1) A catalytic process for treating a mixture of HbS and SO2 to produce liquid sulfur, said process comprising the following steps: a) at least one step of heating at a temperature Tc of the mixture containing SO2 and I2S, b) at least one step of catalytic reaction of the heated mixture obtained in a) in the presence of at least one catalyst and at least one step of recovering the output mixture containing sulfur gas, c) at least one. a step of transforming the sulfur gas contained in the exit mixture obtained in step b) into liquid sulfur, said process being characterized in that, between step b) and step c), the temperatures Ts of said mixture output and dew point of the sulfur gas contained in said output mixture are measured, and in that the heating temperature Tc of step a) is adjusted so that the temperature Ts is greater than that of dew Tr from 5 ° C to 30 ^° C.

2) Process according to claim 1, characterized in that the heating temperature Tc of step a) is adjusted so that said temperature Ts is greater than that of dew Tr from 5 ⁰ C to 20 ° C.

3) Process according to any one of the preceding claims, characterized in that the heating temperature Tc of step a) is adjusted so that said temperature Ts is greater than that of dew Tr of 5 ⁰ C to 10 ⁰ C.

4) Process according to any one of the preceding claims, as it is implemented in at least one CLAUS catalytic unit reactor.

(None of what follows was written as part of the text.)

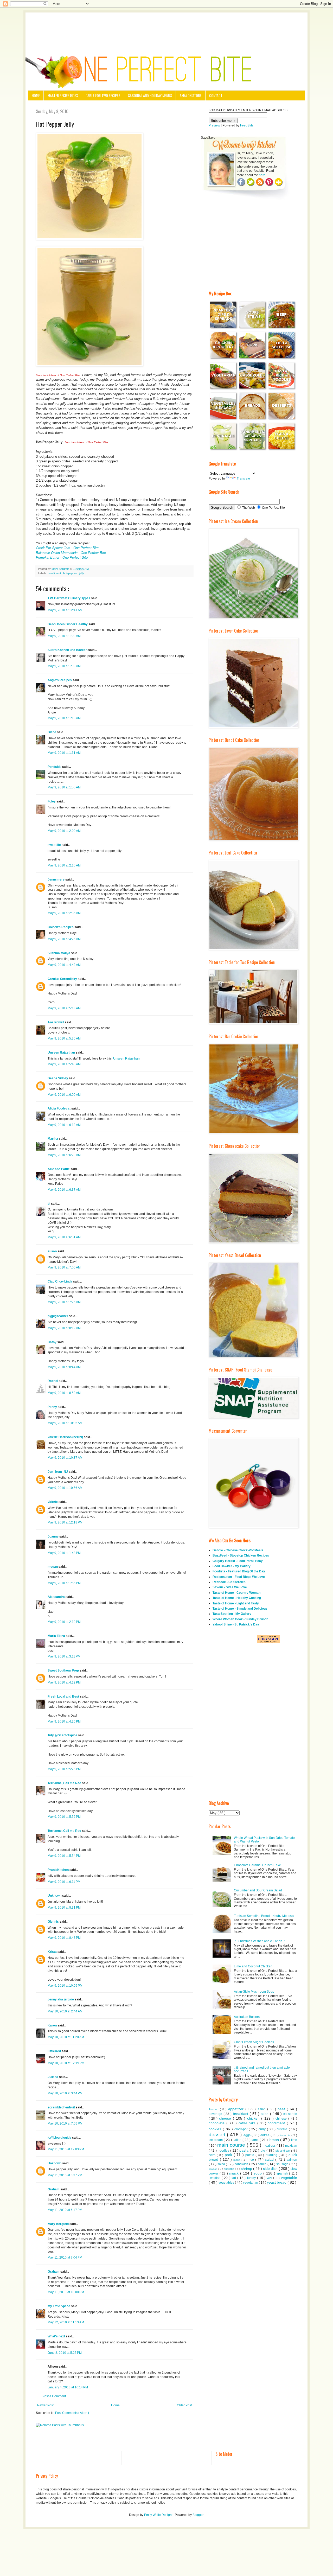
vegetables (227, 2182)
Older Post (184, 2405)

5) Process according to any one of the preceding claims, as it is implemented in at least two CLAUS catalytic unit reactors. 6) Device for carrying out the catalytic process according to any one of the preceding claims, for treating a mixture of HaS and SO2 to produce liquid sulfur, said device comprising the following means: at least one heating means at a temperature Tc of the mixture containing SO2 and IΗ2S; at least one means for catalytically reacting the heated mixture obtained at the outlet of the heating means in the presence of at least one catalyst and at least one means for recovering an exit mixture containing sulfur gas; at least one means for transforming the sulfur gas contained in the liquid sulfur output mixture, said device being characterized in that it makes it possible to measure the dew point temperature of the sulfur.

7) Device according to claim 6, characterized in that it comprises a calorimetric probe.

8) Device according to claim 6, characterized in that it comprises a magnetic probe.